> _TASK_:
Starting with the line containing "Toggle the CUDA checkbox" and going on through the end of the listing, rewrite those lines with "checkbox" changed to "check box" and everything else left unchanged. Leave the pictures out.

> _TASK DATA_:
>> START

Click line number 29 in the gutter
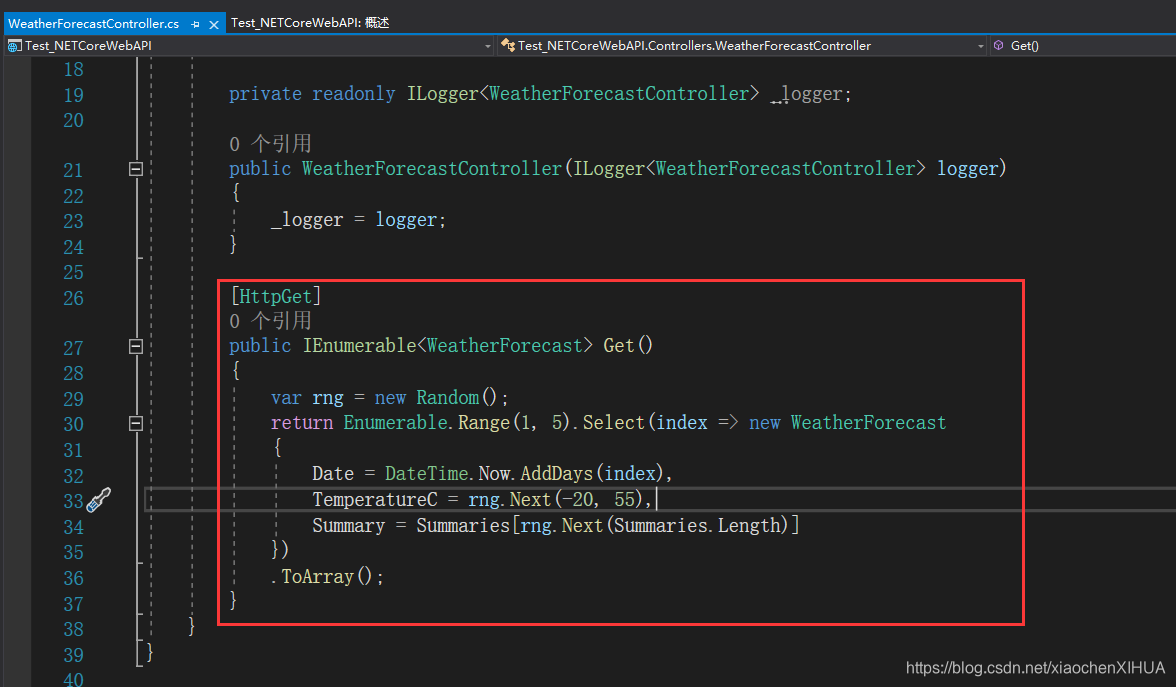Viewport: 1176px width, 687px height. pyautogui.click(x=73, y=398)
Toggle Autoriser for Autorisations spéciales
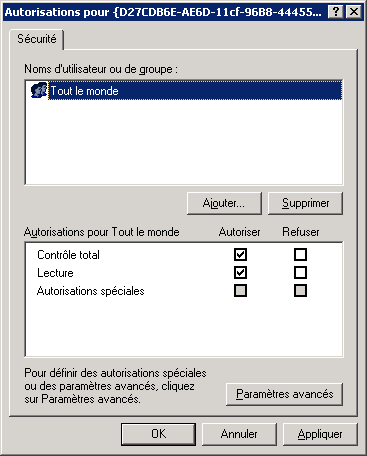Viewport: 367px width, 456px height. tap(240, 291)
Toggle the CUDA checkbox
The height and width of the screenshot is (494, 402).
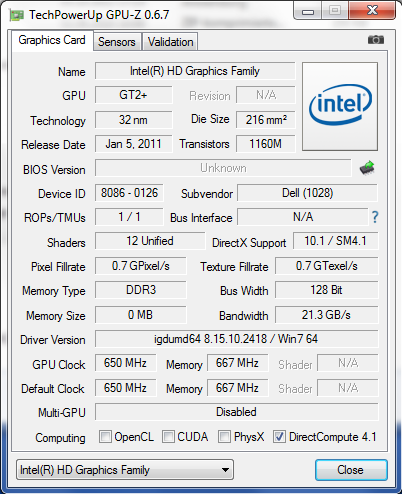tap(168, 437)
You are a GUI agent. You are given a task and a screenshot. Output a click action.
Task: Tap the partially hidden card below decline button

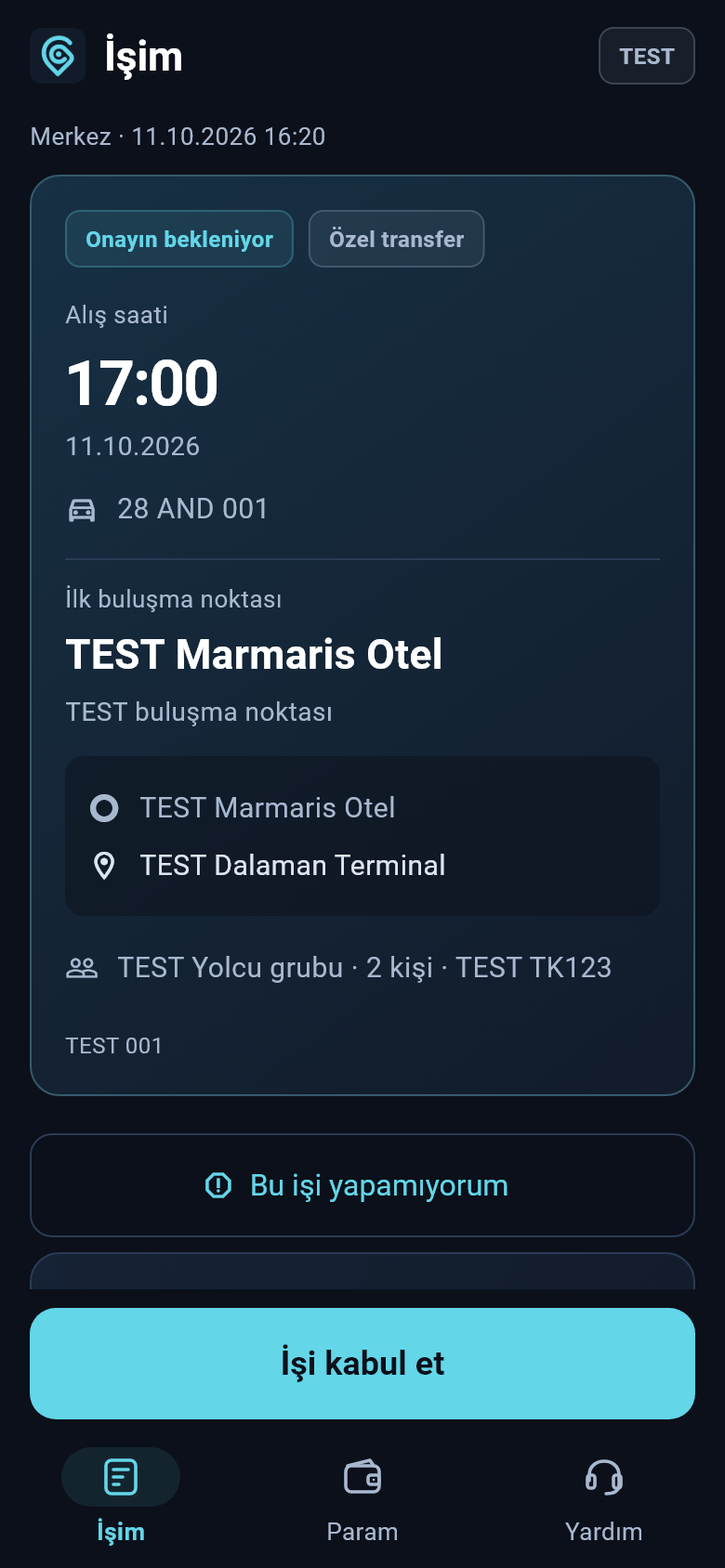[x=362, y=1271]
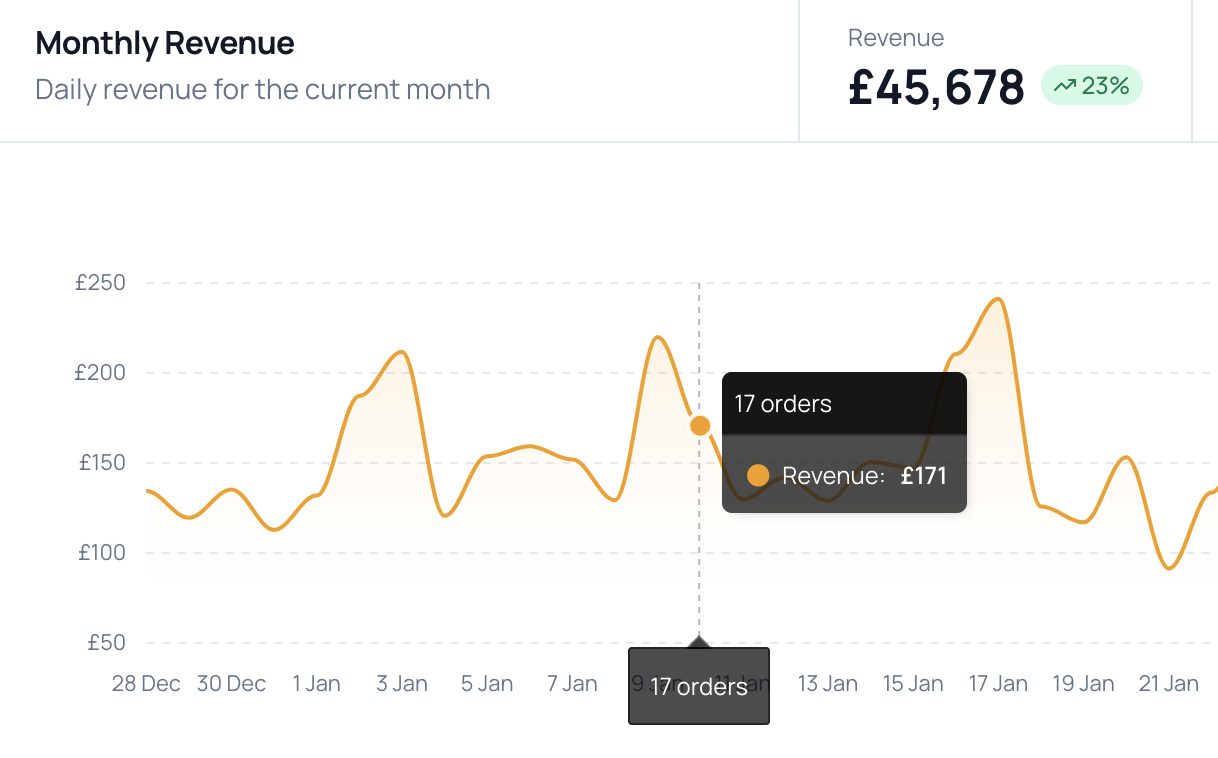Select the £45,678 revenue total

coord(936,87)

>> END

> _WRITTEN ANSWER_:
Toggle the CUDA check box
The height and width of the screenshot is (494, 402).
tap(168, 437)
You are a GUI agent. You are given a task and a screenshot. Output a click action.
Task: Tap the partially hidden card below decline button

[x=362, y=1271]
Select the £45,678 revenue total

coord(936,87)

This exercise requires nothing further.